Chronic obstructive pulmonary disease (COPD) is characterised by airway inflammation and progressive airflow limitation, whereas idiopathic pulmonary fibrosis (IPF) is characterised by a restrictive pattern due to fibrosis and impaired gas exchange. We undertook metabolomic analysis of blood samples in IPF, COPD and healthy controls (HC) to determine differences in circulating molecules and identify novel pathogenic pathways.
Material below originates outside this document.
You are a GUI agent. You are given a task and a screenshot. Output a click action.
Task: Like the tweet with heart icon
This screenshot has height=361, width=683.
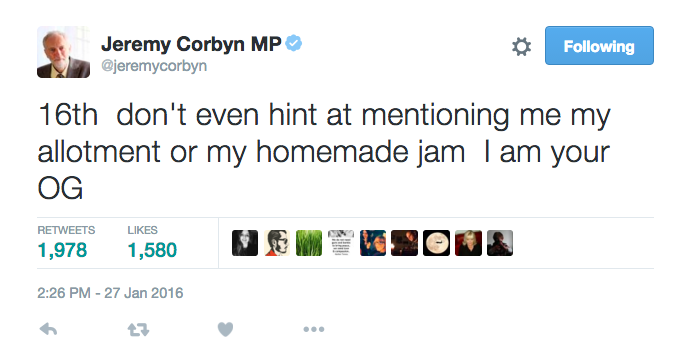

An untargeted metabolomics using an ultra‐high‐performance liquid chromatography‐quadrupole time‐of‐flight mass spectrometer (UHPLC‐QTOF‐MS) was performed to profile plasma of patients with COPD (n = 21), and IPF (n = 24) in comparison to plasma from healthy controls (HC; n = 20). The most significant features were identified using multiple database matching. One‐way ANOVA and variable importance in projection (VIP) scores were also used to highlight metabolites that influence the specific disease groups. Non‐polar metabolites such as fatty acids (FA) and membrane lipids were well resolved and a total of 4805 features were identified. The most prominent metabolite composition differences in lipid mediators identified at ∼2–3 fold higher in both diseases compared to HC were palmitoleic acid, oleic acid and linoleic acid; and dihydrotestosterone was lower in both diseases. We demonstrated that COPD and IPF were characterised by systemic changes in lipid constituents such as essential FA sampled from circulating plasma.

Details

Title: Untargeted metabolomics of human plasma reveal lipid markers unique to chronic obstructive pulmonary disease and idiopathic pulmonary fibrosis
Authors/Creators: S. Nambiar (Author/Creator)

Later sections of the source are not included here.